Structural Modifications of N-(1,2,3,4-Tetrahydronaphthalen-1-yl)-4-Aryl-1-piperazinehexanamides: Influence on Lipophilicity and 5-HT7 Receptor Activity. Part III
journal contributionposted on 25.09.2008, 00:00 by Marcello Leopoldo, Enza Lacivita, Paola De Giorgio, Claudia Fracasso, Sara Guzzetti, Silvio Caccia, Marialessandra Contino, Nicola A. Colabufo, Francesco Berardi, Roberto Perrone
Starting from the previously reported 5-HT7 receptor agents 4−7 with N-(1,2,3,4-tetrahydronaphthalen-1-yl)-4-aryl-1-piperazinehexanamide structure, the 1-(2-methylthiophenyl)-, 1-(2-diphenyl)-, 1-(2-isopropylphenyl)-, and 1-(2-methoxyphenyl)piperazine derivatives 8−31 were designed with the primary aim to obtain new compounds endowed with suitable physicochemical properties for rapid and extensive penetration into the brain.
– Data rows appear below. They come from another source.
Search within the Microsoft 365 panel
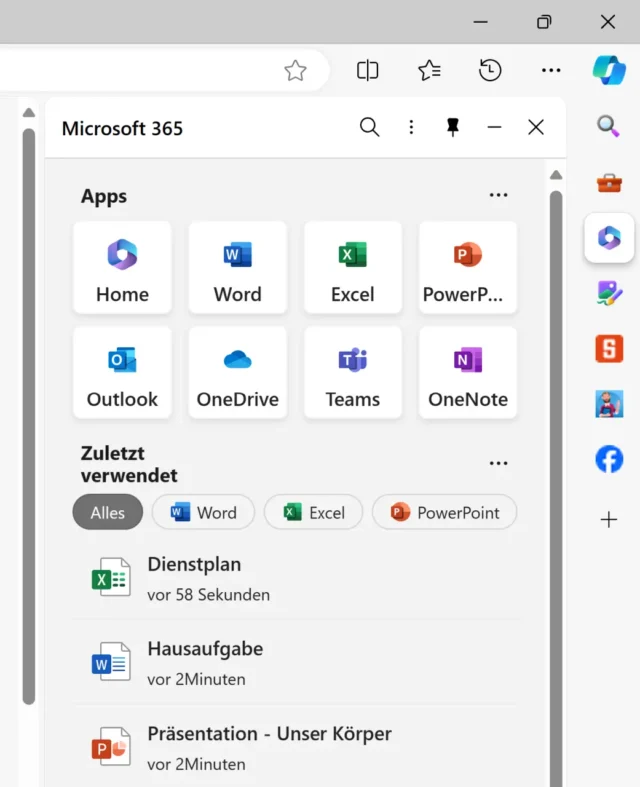Screen dimensions: 640x787 click(369, 127)
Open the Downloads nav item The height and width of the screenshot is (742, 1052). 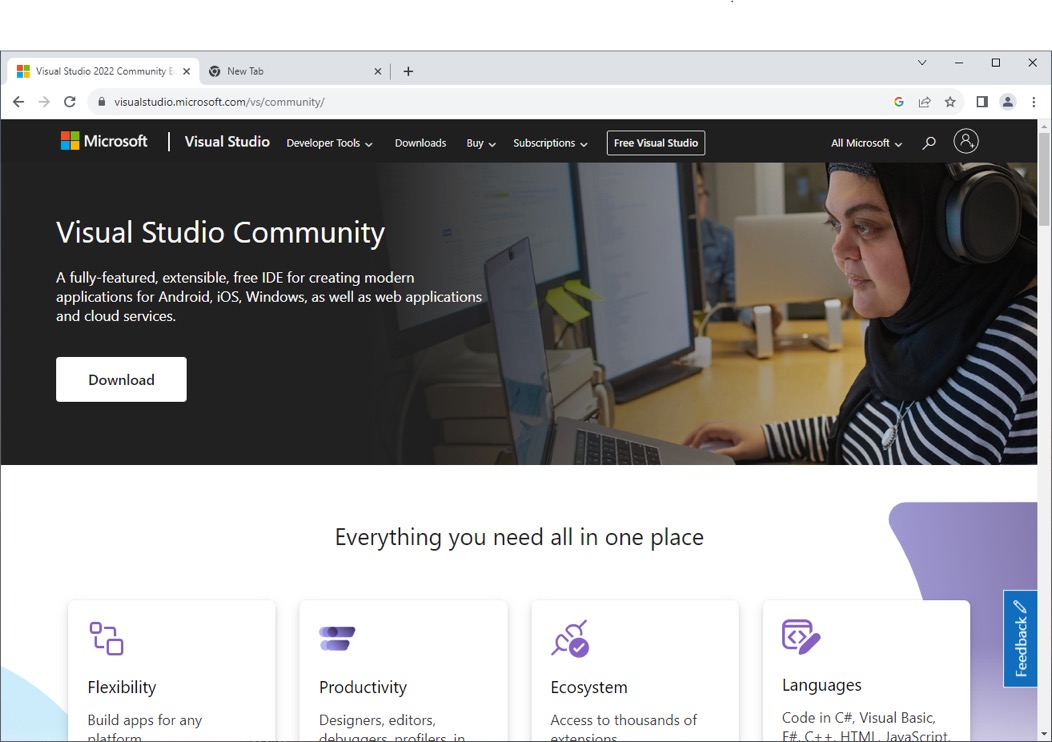pos(420,143)
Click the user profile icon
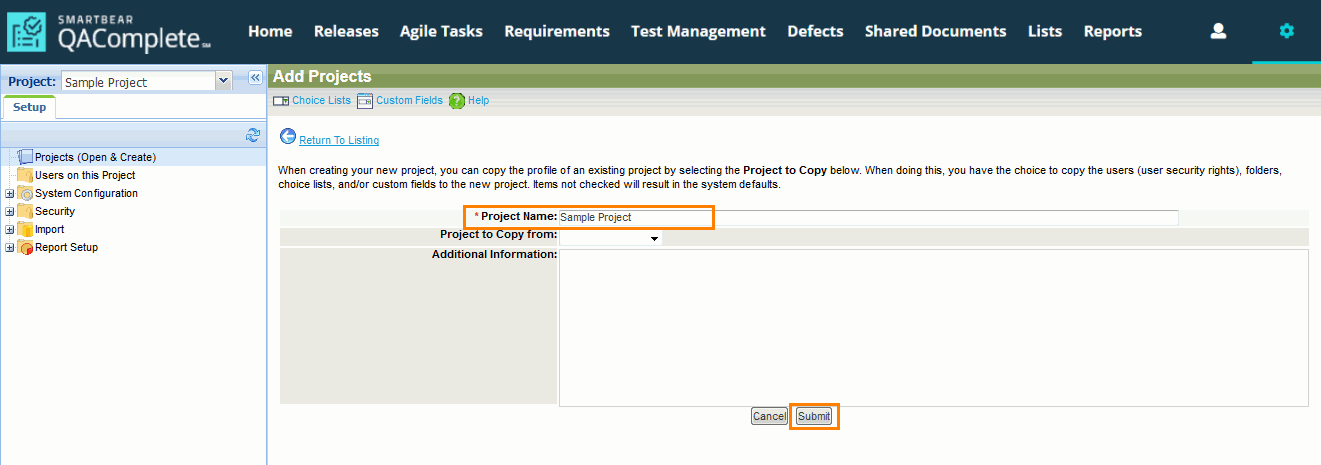 tap(1218, 31)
The affinities for 5-HT7, 5-HT1A, and D2 receptors of compounds 8−31 were assessed, and several compounds displayed 5-HT7 receptor affinities in the nanomolar range. Among these, N-(4-cyanophenylmethyl)-4-(2-diphenyl)-1-piperazinehexanamide (25) showed high 5-HT7 receptor affinity (Ki = 0.58 nM), high selectivity over 5-HT1A and D2 receptors (324- and 245-fold, respectively), and agonist properties (maximal effect = 82%, EC50 = 0.60 μM). After intraperitoneal injection in mice, 25 rapidly reached the systemic circulation and entered the brain. Its brain concentration−time profile paralleled that in plasma, indicating that 25 rapidly and freely distributes across the blood−brain barrier. Compound 25 underwent N-dealkylation to the corresponding 1-arylpiperazine metabolite.